When you're telling cops that they're soldiers in a Drug War, you're destroying the whole concept of the citizen peace officer
all of these things, the violence, the tremendous
corruption, are one of the reasons that are leading more and more people
in law enforcement, who are responsible for these agencies, to begin a
healthy self scrutiny. When you're telling cops that they're soldiers in a
Drug War, you're destroying the whole concept of the citizen peace
officer, a peace officer whose fundamental duty is to protect life and be
a community servant.
General Colin Powell told us during the Persian Gulf War what a soldier's duty is. It's to kill the enemy. And when we allowed our politicians to push cops into a war that they'll never win, they can't win, and let them begin to think of themselves as soldiers, the mentality comes that anything goes. We look at the rationalization of the crooked cops in New York, who robbed the drug dealers -- guess what?
The Los Angeles sheriff's deputies who robbed the drug dealers here had the same rationalization. They said, why should these guys keep all the money? They're animals. They're enemy. And they told the drug dealers, you're nothing, you have no rights, we can do whatever we want. It's a war, after all. When former police chief Daryl Gates made his famous statement in Congress, that casual drug users should be taken out and shot -- it was before the United States Senate, by the way, not in some cop beer hall [laughter] -- he assured the Senators he wasn't being facetious. Well, when he came back home, the LA Times said, did you really say that? And Chief Gates said look, we're in a war.
And all kinds of police misconduct has occurred, the most serious which is the cops who think of themselves as being innocent good guys, are routinely violating the Fourth Amendment, routinely committing perjury. I'm going to end now, but I think, you know, it boggles the mind, how many defendants do give consent and get searched when they have drugs on them, and say "Sure, officer, open my trunk." [Laughter.]

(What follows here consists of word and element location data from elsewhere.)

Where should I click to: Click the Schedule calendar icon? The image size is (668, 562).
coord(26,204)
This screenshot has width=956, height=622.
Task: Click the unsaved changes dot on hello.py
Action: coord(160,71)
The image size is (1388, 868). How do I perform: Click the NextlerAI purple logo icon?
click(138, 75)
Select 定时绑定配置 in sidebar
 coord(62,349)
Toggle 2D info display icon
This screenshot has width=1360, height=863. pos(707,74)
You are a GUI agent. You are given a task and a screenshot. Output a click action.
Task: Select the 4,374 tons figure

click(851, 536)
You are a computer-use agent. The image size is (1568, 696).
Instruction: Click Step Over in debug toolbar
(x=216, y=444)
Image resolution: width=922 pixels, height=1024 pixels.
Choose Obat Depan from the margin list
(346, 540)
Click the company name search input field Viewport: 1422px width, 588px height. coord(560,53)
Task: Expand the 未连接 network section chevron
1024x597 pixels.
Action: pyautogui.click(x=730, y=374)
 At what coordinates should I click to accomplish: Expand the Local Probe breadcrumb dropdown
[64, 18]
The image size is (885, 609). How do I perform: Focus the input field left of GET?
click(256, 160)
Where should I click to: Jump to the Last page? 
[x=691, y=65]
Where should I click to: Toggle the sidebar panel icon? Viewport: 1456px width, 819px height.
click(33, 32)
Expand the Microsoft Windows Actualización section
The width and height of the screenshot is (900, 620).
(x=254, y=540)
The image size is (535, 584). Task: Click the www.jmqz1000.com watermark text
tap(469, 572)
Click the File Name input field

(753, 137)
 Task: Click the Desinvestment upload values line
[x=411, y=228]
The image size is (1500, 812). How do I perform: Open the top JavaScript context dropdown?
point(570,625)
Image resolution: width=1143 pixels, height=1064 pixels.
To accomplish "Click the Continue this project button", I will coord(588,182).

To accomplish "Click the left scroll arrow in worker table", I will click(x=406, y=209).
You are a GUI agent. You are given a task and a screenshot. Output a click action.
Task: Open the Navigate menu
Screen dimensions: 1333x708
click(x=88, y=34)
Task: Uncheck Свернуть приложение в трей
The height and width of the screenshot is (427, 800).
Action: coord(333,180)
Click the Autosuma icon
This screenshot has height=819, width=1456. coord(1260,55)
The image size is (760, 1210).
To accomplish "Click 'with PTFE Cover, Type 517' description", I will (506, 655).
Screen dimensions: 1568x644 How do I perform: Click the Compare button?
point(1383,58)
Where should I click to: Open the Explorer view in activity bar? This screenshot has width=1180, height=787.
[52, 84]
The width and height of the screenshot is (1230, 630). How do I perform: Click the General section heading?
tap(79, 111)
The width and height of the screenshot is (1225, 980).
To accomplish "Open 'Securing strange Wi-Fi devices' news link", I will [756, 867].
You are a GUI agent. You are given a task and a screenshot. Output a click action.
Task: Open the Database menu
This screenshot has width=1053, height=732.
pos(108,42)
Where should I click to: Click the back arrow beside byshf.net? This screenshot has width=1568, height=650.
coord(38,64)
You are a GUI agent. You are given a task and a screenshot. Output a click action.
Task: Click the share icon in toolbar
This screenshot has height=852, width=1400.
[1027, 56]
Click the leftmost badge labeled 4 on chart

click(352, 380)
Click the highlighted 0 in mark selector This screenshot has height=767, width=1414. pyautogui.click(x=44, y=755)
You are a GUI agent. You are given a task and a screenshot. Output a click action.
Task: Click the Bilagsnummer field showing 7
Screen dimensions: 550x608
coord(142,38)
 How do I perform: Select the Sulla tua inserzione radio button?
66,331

How many times are they cooperative enough to have the drugs in plain view, so that it's admissible evidence. There's a certain healthy skepticism that the court has not yet taken judicial notice of. But I think these things are a wake-up call for law enforcement. We can trace back this changing police behavior to a kind of malaise, in which good cops and bad cops alike have been conditioned to think they can do whatever they want, because after all, this is a problem that can only be solved by a War.
In the end, I hope that we will hold our next conference with full media support. One of the chiefs suggested, why put it all on the police? Let's get the mayors here, and the public health officials, and the police chiefs, and let's all recognize that we're in this together. And at the next conference, we hope to have the media present, and maybe begin to get out to the politicians the information that it's really safe to call for a study of what is an atrocious and indefensible public policy. It's not political suicide -- it's something that you owe to your constituents.
Dr. Joseph McNamara is a veteran of the New York City Police Department and is former Chief of Police of Kansas City and San Jose. He is currently a Research Fellow at Stanford University's Hoover Institution.